» Task item: Whenever a line of the material contains the string "icon", it should be copied.

» Material provided:
##############################

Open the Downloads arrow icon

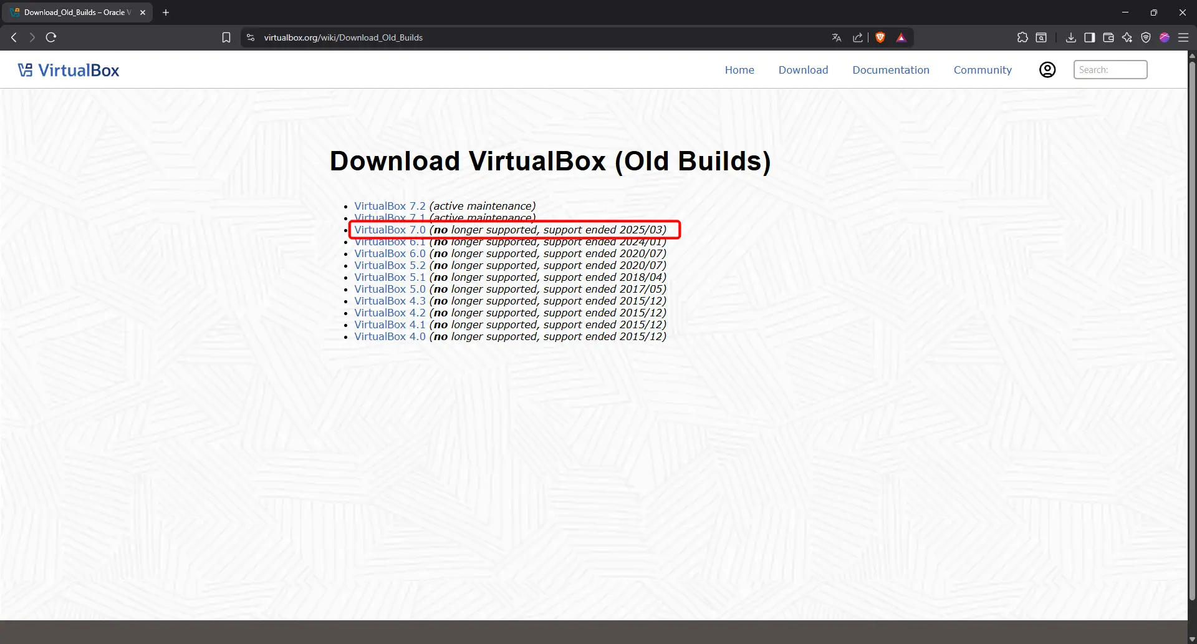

##############################

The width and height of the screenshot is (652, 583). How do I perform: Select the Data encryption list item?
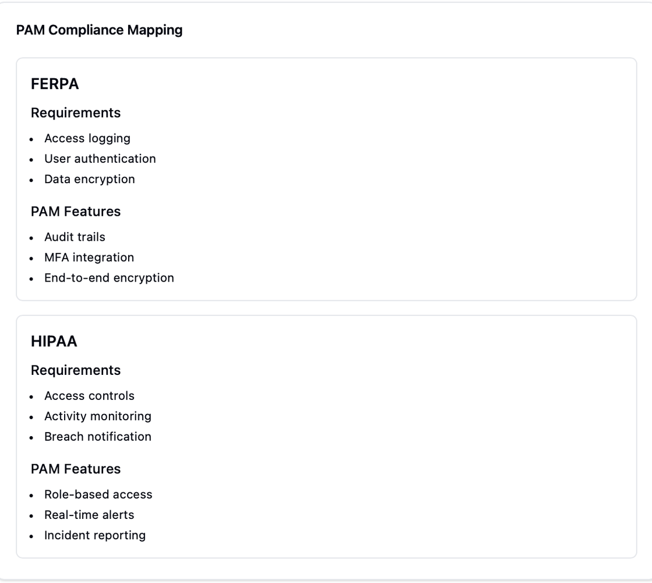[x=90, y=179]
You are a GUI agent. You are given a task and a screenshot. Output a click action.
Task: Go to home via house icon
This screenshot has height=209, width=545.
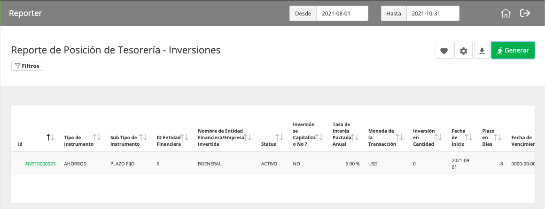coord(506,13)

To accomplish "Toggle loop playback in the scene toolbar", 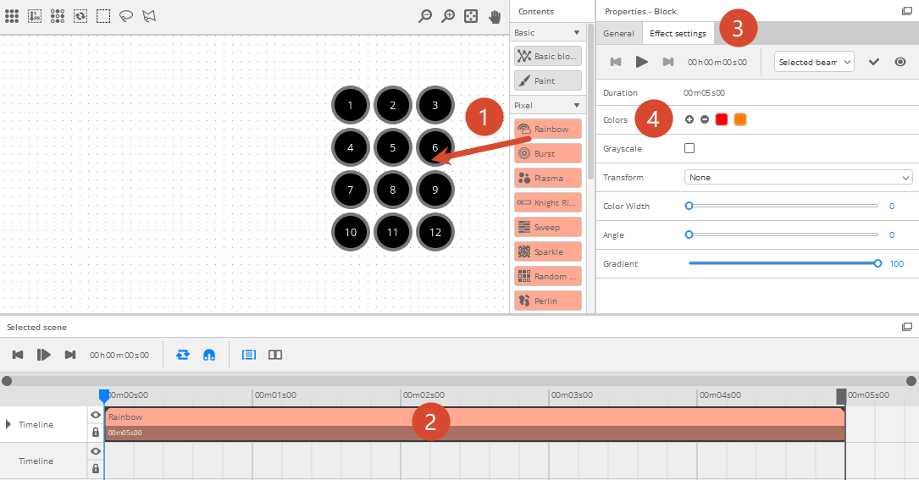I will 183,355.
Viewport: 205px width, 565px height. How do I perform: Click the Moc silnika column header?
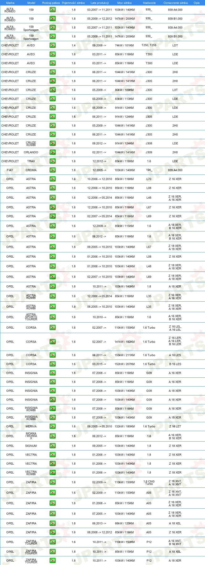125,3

##############################

» Answer to this exercise:
Open the Downloads arrow icon
Task: Go to home via house icon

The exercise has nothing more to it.